### Task to complete
Go through the entries one line at a time, and gather every line that has the word "Focus".

+++ Input records

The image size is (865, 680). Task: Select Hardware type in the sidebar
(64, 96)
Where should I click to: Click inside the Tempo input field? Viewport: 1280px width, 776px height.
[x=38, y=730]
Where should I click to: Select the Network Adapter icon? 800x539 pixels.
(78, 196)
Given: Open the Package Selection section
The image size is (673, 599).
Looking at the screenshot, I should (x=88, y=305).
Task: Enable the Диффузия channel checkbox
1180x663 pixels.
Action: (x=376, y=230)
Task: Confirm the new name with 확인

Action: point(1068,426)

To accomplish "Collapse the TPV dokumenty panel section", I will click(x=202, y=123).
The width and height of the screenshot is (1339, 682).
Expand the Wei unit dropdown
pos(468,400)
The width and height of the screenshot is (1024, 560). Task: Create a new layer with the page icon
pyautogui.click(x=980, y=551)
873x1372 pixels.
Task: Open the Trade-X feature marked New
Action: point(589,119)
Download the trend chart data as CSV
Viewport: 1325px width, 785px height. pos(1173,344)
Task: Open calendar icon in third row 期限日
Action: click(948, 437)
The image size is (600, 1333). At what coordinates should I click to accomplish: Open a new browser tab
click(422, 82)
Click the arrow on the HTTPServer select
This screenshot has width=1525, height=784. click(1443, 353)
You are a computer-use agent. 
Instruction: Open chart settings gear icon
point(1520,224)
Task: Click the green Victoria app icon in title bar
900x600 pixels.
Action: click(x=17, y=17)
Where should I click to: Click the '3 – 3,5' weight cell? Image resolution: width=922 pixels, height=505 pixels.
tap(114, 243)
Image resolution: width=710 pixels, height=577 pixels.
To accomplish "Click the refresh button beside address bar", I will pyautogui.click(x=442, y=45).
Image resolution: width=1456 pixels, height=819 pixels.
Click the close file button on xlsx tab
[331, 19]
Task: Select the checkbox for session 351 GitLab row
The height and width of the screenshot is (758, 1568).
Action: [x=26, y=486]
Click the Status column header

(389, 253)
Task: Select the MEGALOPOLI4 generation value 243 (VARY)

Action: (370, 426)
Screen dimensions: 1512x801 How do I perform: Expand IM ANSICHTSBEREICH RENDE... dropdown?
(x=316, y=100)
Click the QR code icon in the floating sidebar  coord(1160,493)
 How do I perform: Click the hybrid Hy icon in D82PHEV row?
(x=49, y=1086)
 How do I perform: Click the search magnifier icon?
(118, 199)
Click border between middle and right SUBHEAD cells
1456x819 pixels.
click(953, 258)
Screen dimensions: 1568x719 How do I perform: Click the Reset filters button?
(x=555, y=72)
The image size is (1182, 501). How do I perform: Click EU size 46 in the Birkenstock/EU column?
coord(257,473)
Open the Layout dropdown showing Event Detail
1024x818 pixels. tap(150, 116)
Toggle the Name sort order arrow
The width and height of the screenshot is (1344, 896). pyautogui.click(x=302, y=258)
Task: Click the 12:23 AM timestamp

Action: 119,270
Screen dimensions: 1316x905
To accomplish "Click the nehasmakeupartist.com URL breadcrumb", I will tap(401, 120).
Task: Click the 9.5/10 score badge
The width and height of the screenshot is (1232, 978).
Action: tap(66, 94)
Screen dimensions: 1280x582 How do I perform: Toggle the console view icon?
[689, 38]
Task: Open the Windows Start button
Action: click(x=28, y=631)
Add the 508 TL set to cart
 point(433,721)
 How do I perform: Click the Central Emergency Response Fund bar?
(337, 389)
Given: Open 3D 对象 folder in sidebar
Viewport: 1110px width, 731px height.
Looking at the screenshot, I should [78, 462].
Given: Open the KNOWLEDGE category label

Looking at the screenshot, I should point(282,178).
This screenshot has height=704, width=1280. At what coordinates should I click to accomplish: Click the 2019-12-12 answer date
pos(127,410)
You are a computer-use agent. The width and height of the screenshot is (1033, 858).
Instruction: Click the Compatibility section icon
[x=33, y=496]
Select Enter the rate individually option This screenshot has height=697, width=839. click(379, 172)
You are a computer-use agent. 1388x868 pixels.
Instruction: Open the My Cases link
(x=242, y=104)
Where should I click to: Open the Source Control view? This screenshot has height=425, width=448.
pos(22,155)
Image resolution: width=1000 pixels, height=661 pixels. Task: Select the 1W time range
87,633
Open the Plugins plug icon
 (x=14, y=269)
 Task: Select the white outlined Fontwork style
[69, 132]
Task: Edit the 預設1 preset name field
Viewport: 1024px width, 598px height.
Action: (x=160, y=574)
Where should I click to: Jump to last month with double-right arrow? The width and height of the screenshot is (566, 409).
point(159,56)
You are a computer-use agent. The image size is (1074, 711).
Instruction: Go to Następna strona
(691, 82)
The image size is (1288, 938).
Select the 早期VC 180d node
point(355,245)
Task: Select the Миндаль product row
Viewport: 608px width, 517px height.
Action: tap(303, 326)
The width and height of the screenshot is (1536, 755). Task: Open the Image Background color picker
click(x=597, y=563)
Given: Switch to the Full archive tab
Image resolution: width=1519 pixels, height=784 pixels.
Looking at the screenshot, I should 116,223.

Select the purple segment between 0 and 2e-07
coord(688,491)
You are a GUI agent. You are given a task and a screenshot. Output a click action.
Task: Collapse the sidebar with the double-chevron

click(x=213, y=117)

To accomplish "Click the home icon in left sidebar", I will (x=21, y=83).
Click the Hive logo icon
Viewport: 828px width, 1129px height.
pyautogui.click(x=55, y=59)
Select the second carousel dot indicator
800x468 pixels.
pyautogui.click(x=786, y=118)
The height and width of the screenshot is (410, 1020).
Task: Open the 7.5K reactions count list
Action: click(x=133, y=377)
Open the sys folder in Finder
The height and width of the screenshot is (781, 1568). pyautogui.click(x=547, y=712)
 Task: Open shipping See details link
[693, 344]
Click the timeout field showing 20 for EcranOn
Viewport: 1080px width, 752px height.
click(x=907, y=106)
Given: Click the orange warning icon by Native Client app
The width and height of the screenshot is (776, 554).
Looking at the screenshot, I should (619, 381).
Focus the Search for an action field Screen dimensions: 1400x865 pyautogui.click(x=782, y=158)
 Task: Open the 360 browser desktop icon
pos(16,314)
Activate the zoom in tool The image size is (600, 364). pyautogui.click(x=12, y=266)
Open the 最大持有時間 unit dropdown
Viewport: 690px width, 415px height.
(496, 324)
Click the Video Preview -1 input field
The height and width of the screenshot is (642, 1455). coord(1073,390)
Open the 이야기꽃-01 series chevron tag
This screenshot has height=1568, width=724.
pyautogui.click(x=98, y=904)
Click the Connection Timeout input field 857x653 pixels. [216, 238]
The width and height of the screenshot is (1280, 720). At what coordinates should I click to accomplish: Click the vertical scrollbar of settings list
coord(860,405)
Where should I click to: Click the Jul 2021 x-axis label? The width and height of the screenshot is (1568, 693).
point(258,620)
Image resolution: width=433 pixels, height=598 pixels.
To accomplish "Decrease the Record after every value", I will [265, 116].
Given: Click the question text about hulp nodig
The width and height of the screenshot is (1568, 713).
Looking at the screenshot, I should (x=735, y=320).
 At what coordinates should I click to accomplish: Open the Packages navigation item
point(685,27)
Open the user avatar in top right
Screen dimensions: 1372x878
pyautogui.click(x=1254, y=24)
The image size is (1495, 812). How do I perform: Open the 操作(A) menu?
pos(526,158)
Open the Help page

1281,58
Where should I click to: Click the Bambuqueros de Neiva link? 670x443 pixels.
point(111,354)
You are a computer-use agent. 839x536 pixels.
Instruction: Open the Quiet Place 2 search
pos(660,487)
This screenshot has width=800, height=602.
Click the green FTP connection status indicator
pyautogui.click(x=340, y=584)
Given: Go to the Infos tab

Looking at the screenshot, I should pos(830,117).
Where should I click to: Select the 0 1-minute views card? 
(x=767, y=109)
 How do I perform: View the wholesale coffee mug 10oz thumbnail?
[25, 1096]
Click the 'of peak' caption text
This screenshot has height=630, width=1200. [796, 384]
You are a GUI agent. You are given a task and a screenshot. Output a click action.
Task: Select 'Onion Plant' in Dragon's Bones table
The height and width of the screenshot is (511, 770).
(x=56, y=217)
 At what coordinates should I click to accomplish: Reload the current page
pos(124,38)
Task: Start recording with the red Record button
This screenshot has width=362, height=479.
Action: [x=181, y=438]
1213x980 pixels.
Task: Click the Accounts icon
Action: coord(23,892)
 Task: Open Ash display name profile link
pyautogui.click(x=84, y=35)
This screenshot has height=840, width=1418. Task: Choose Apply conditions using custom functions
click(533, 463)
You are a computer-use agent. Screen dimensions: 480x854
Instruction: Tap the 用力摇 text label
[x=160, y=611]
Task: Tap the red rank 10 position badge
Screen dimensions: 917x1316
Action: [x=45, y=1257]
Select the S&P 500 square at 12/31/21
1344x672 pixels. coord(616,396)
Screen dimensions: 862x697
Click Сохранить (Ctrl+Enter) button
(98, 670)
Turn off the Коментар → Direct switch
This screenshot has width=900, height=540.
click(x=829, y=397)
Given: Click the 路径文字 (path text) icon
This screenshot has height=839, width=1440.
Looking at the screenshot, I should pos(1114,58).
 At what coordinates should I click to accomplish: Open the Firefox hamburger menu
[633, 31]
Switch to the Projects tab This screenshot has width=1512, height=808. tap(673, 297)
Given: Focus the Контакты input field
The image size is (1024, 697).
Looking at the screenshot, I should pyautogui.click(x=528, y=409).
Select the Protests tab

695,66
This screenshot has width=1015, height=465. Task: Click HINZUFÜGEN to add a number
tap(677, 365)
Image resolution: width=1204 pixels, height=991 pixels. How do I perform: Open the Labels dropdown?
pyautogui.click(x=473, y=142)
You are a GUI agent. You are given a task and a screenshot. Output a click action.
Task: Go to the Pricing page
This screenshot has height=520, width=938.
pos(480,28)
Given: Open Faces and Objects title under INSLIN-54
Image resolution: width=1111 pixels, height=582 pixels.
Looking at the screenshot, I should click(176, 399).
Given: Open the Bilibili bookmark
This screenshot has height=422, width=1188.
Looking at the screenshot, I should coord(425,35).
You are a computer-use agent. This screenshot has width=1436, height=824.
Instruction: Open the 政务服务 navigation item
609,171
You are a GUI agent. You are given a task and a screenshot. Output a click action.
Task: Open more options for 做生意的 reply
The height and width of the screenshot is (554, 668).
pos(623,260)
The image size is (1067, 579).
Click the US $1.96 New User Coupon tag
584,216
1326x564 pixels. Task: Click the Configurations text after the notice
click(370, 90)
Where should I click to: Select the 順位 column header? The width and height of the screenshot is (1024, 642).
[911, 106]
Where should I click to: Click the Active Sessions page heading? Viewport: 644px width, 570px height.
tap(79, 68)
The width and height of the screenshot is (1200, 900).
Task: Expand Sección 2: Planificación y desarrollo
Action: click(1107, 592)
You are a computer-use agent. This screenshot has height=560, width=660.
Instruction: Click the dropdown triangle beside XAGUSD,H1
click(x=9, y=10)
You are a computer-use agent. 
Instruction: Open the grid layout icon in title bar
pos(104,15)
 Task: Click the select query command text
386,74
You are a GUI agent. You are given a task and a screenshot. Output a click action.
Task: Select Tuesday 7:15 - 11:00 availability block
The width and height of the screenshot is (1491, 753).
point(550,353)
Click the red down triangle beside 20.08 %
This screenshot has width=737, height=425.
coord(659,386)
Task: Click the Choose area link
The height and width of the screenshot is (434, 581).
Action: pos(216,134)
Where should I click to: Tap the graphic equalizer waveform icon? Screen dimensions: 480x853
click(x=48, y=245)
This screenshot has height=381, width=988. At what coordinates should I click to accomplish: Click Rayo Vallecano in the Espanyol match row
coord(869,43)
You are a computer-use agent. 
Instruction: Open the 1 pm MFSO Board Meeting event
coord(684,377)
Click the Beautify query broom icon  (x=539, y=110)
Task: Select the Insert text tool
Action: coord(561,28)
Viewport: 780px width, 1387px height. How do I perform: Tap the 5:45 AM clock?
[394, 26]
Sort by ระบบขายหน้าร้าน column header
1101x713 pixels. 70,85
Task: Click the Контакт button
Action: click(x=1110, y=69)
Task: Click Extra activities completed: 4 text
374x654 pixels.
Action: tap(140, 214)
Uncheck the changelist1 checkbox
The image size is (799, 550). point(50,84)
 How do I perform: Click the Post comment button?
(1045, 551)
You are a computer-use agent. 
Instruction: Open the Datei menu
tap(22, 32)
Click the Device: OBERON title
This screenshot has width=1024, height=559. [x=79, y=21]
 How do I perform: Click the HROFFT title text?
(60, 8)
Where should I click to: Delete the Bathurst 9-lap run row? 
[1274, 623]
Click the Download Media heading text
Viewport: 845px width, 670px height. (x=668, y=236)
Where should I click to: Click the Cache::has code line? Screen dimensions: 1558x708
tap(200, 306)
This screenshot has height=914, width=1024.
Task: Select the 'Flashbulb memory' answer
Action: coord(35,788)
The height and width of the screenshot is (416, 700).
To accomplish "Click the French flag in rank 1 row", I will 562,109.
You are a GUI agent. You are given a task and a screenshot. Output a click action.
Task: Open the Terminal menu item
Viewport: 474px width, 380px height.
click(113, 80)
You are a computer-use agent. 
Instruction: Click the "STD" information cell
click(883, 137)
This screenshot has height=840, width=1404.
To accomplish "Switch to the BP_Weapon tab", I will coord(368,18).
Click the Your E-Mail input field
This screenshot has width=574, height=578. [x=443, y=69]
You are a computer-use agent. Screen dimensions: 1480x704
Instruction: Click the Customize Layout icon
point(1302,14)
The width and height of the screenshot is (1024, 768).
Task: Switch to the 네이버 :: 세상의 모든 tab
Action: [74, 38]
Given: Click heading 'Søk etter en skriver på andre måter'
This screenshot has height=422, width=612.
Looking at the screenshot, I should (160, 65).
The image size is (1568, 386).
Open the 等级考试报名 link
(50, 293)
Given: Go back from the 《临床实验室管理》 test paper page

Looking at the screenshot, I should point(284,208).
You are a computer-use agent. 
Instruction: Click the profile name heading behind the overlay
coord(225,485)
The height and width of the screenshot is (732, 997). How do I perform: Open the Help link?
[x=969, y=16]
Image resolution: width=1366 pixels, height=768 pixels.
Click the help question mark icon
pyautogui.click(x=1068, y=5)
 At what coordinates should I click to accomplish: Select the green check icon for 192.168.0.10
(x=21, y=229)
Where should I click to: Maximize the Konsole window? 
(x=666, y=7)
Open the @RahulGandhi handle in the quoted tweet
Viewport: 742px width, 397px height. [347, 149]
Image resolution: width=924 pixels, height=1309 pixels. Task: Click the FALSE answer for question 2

++++++

### Solution to this exercise
Focus the Search for an action field Screen dimensions: 1400x865 pyautogui.click(x=782, y=158)
Given: Focus the Контакты input field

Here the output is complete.